Ennio Morricone a participé à plusieurs films de Tornatore (Maléna en 2000 avec Monica Bellucci, L'Uomo Delle Stelle en 1995, Una Pura Formalità en 1994 avec Depardieu et Polanski ou bien encore le fameux Cinema Paradiso en 1988, co-écrit avec sa fille Andrea Morricone) et La Leggenda Del Pianista Sull'Oceano représente son avant-dernière production avant Maléna.

Il est assez surprenant de constater à quel point ce score semble déroutant aux premières écoutes pour un habitué des musiques de Morricone. Souvent lié à certains tics orchestraux ou harmoniques que l'on retrouve dans la plupart des grandes partitions du maestro, la musique de Morricone ne dégage pas vraiment d'idées très familières que l'on pourrait certifier avoir déjà entendu sur d'autres de ses musiques (cela ne veut pas dire non plus que le score soit totalement original non plus!). Une des parties du thème principal rappele étrangement James Horner dans son approche harmonique et mélodique, ce qui est d'ailleurs très surprenant, Morricone n'ayant pourtant jamais eu aucun lien dans sa musique avec Horner (et inversement !). Au niveau orchestration, on a aussi du mal à reconnaître l'empreinte du maestro (à l'inverse, Cinema Paradiso pour un autre grand film de Tornatore apparaissait comme beaucoup plus familier au niveau de l'écriture et des orchestrations!). En clair, c'est un score qui change des oeuvres habituelles du compositeur de The Mission. Basant sa thématique autour du thème de 1900 (qui est basé autour de deux mélodies, la première confié à des cordes, la seconde étant la mélodie ascendante qui me rappele Horner) qui évoque la brillance du personnage et une certaine sensibilité, Morricone développe un climat émotionnel très touchant du début jusqu'à la fin du film, certes moins puissant que dans des oeuvres comme The Mission ou Cinema Paradiso, mais quand même réellement présent.

Le générique annonce progressivement le thème de 1900 au sein d'une ambiance d'émerveillement alors que les voyageurs d'un paquebot découvre l'amérique pour la première fois (plan de la statue de la liberté), mais c'est la harpe qui ouvre le film qui pose déjà ce climat émotionnel en annoncant de manière minimaliste un autre thème plus dramatique. Mais c'est biensûr le très beau '1900's Theme' qui caractérise toute l'âme expressive et lyrique de cette partition en réunissant la plupart des idées émotionnelles de la partition.

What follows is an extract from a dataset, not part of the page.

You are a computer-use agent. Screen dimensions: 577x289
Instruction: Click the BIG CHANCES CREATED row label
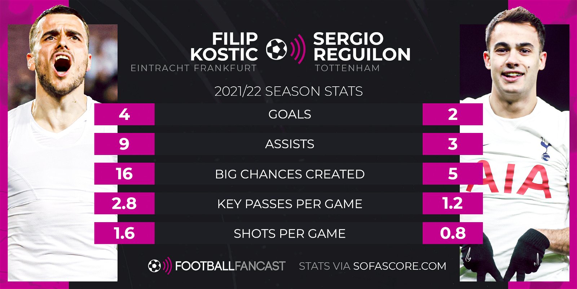pyautogui.click(x=290, y=174)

Morricone utilise divers instruments tels que d'une petite formation de chambre de quelques violons, un piano ou un saxophone pour retranscrir aussi le style de la musique souvent entendu dans le film, c'est-à-dire les ragtimes ou le jazz (le film se déroule tout au début du 20ème siècle en passant par la période de l'après-guerre), Morricone s'étant ainsi inspiré de la musique du début de cette époque.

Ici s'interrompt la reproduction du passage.